Don’t put to death an innocent man

The Oklahoma citizens who sentenced Richard Glossip to die are just like you and me — ordinary folk. As fact finders, they are supposed to receive all the information they need to make an informed judgment. So if facts are falsified or withheld, crucial evidence goes missing or key witnesses lie, the jury’s decision will inevitably be skewed. They can only work with what they’re given. Unfortunately for Richard Glossip, what the jury did not know could mean an innocent man is executed next week.

Of the 155 people exonerated off death row (10 of whom were tried in Oklahoma) most were wrongly convicted because their jurors received incomplete or misleading information at trial. This, I’m convinced, is what has happened to Richard Glossip, who is scheduled to be put to death on September 16 unless his pro bono lawyers can surface witnesses and evidence to get him a hearing in court.

I’m involved in the effort to save his life because I am convinced he is innocent. I wrote to him and then spoke to him, and during that first phone call he asked me to be with him if he’s executed. Sadly, this isn’t the first time I have been asked to perform this duty. In fact, I’ve already accompanied six people to execution, two of whom I’m convinced were innocent. I’ve seen our justice system up close. And I’ve seen how broken it is.

How did Glossip end up on death row in the first place?

On January 7, 1997, Barry Van Treese, the owner of the Best Budget Inn in Oklahoma City, was bludgeoned to death by a man, Justin Sneed, who confessed to the killing. However, he claimed that Glossip, the manager of the motel, had offered him money to kill Van Treese. The jury apparently believed Sneed’s testimony, and despite the Oklahoma Court of Criminal Appeals in 2001 describing the evidence in the first trial as “extremely weak,” the decision was affirmed by the U.S. Court of Appeals in 2013.

As a result of all this, the person who actually committed the murder is now serving a life sentence in a medium security prison, while Glossip, convicted of “murder-for-hire” — almost solely on Sneed’s word, and in the absence of physical evidence from the scene — now faces death by lethal injection.
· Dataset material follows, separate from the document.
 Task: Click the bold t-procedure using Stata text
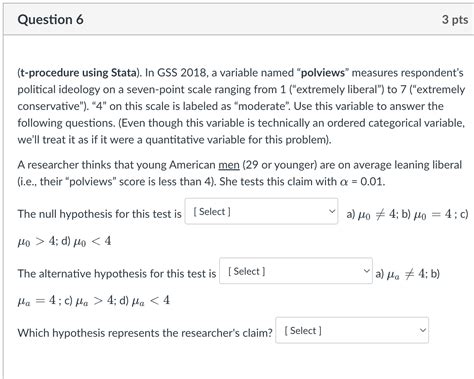78,73
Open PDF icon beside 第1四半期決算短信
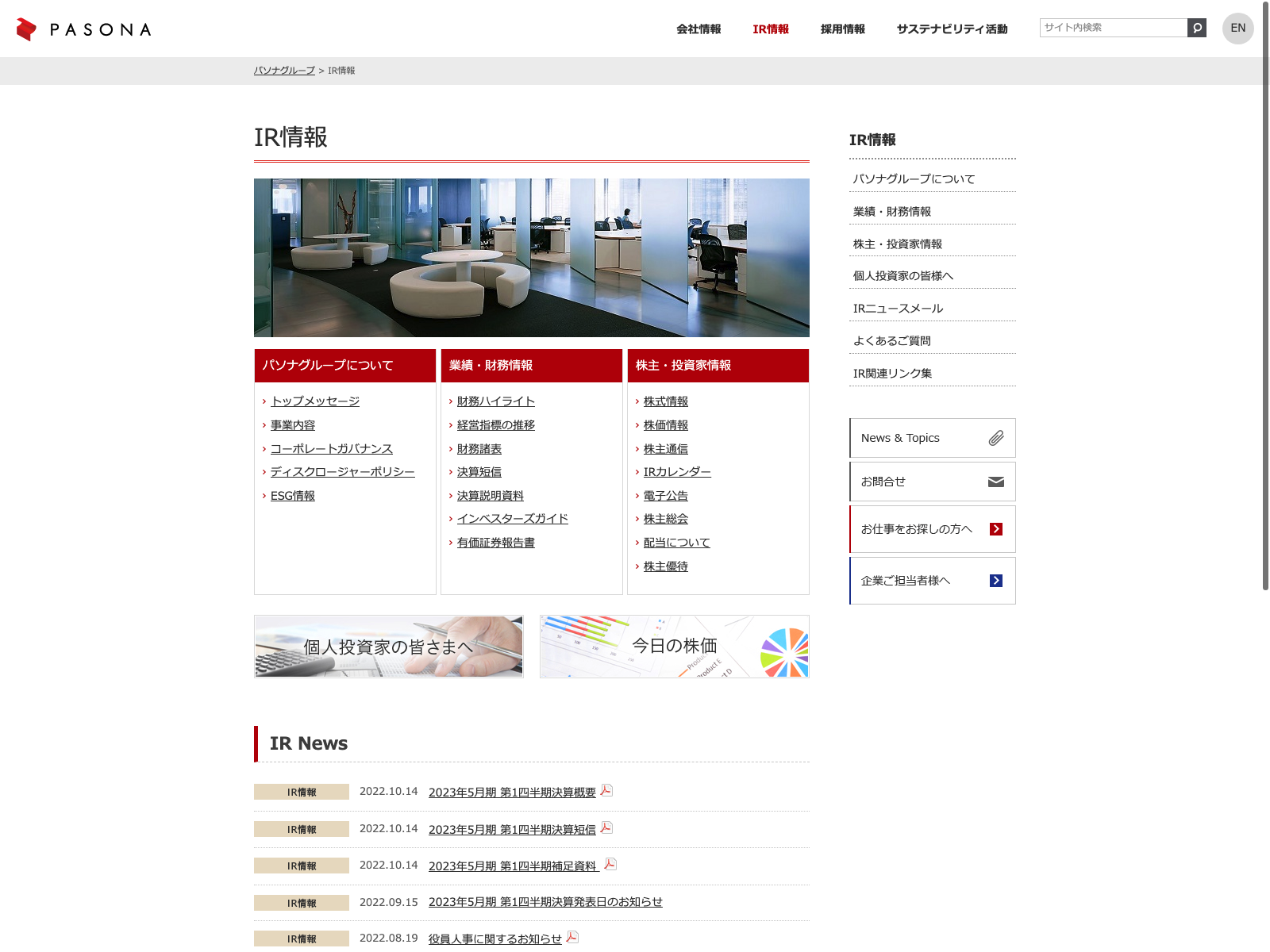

It shouldn’t be this way. And if the jury had been given access to some key information, it probably wouldn’t be.

So what didn’t they hear at the time?

For a start, Sneed, age 19 when he was arrested, only saw his attorney once in the first six months he was in custody. Plus, during the police interrogation and his trial testimony, Sneed gave several contradictory versions of what took place. In fact, Sneed gave several versions of the story in his initial police interview.

It is almost impossible, then, to see Sneed as a reliable witness. And without his testimony, it is exceedingly doubtful that the prosecution would have been able to obtain a guilty verdict against Glossip, much less a death sentence.
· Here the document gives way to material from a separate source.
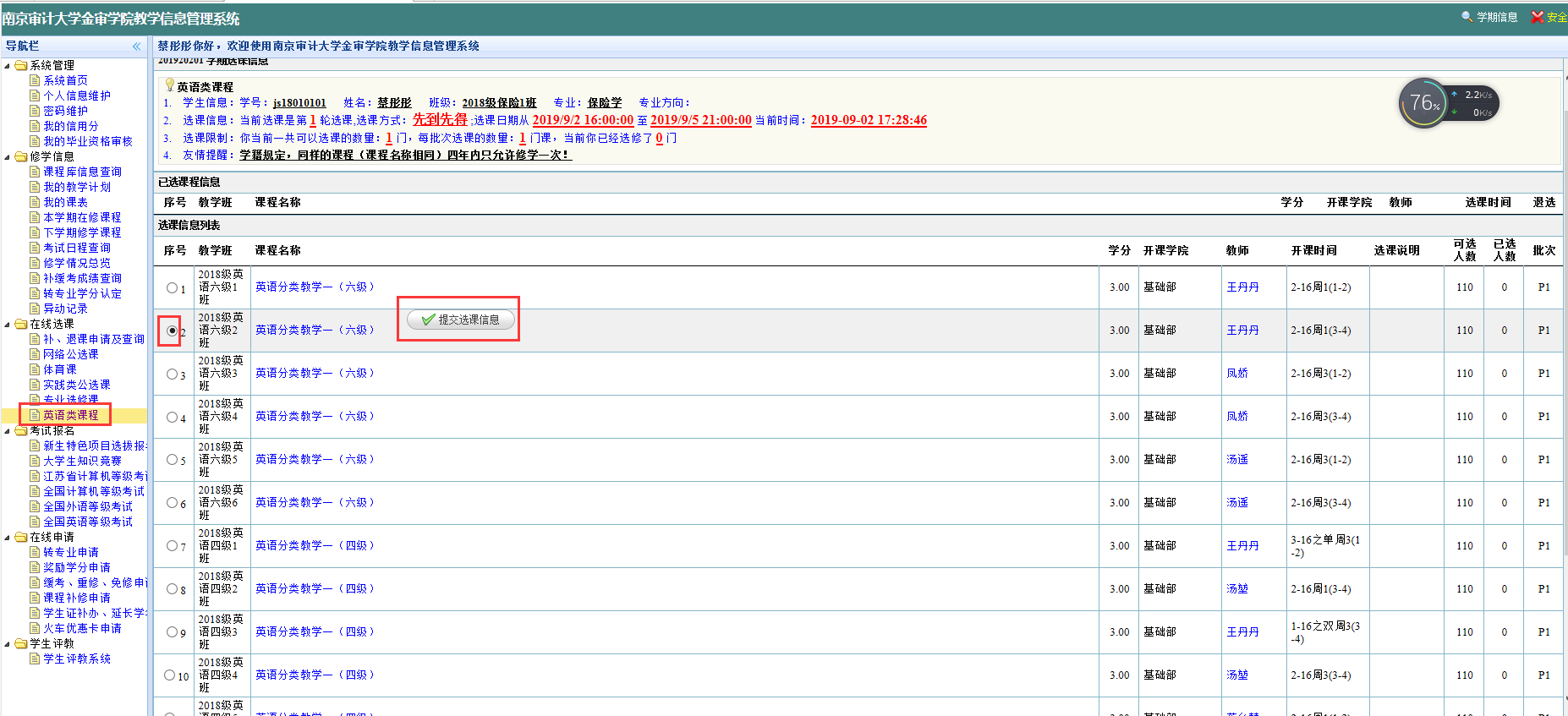Collapse the 修学信息 tree node arrow
Screen dimensions: 1568x716
8,157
The jury in both trials also didn’t get to see Sneed’s taped confession, which for some reason wasn’t shown in court. As the video clearly shows, the police made clear they didn’t believe that Sneed was acting alone, before finally revealing that they had arrested Glossip. They went on to press Sneed on whether the “whole thing” was his idea.

Another key point I’m sure the jury would like to have been aware of is that Sneed told others before the trial that when he killed van Treese, he was coming off a “two-day meth run.” This would have added additional weight to Sneed’s admission that he “hustled” to get money for drugs, and it would have presented a clear motive for robbing Van Treese.

Finally, a worker at the motel testified that Glossip was manipulating the books, something that documents submitted after the conviction show wasn’t the case. It appears that having no solid forensic evidence to corroborate Sneed’s accusations, the prosecution had no choice but to show that Glossip had a compelling motive to have van Treese killed. The theory proffered was that Glossip stole from his boss and thus feared for his job if the truth came out.

But there is also a sinister realm of unfairness in capital cases, where exculpatory evidence “goes missing.”

In this case, it was motel receipts that supposedly were lost in a flood. And there was the shower curtain and duct tape that Sneed claimed he and Glossip used to cover the motel window that was broken during the struggle. Had the curtain and tape been presented as evidence, the jury might have heard that they contained only Sneed’s fingerprints, not Glossip’s.

Finally, the jury did not get to see the surveillance video from the Sinclair gas station across the street where Sneed went the night of the murder — as did a man staying at the motel, who left in the early morning hours in such a rush that he left behind his luggage. Common sense would suggest this man should at least have been a suspect, but he was not identified nor questioned.

There was so much that the jurors never knew. The fact that Richard Glossip is facing imminent death based on such flawed and threadbare evidence shows just how broken our court system is. And the case is also a betrayal of the constitutional ideal of fairness that we all cherish, and of a group of people summoned to pass life-or-death judgment. They will be forced to live with the question and possible doubt that they may have sentenced to death an innocent man.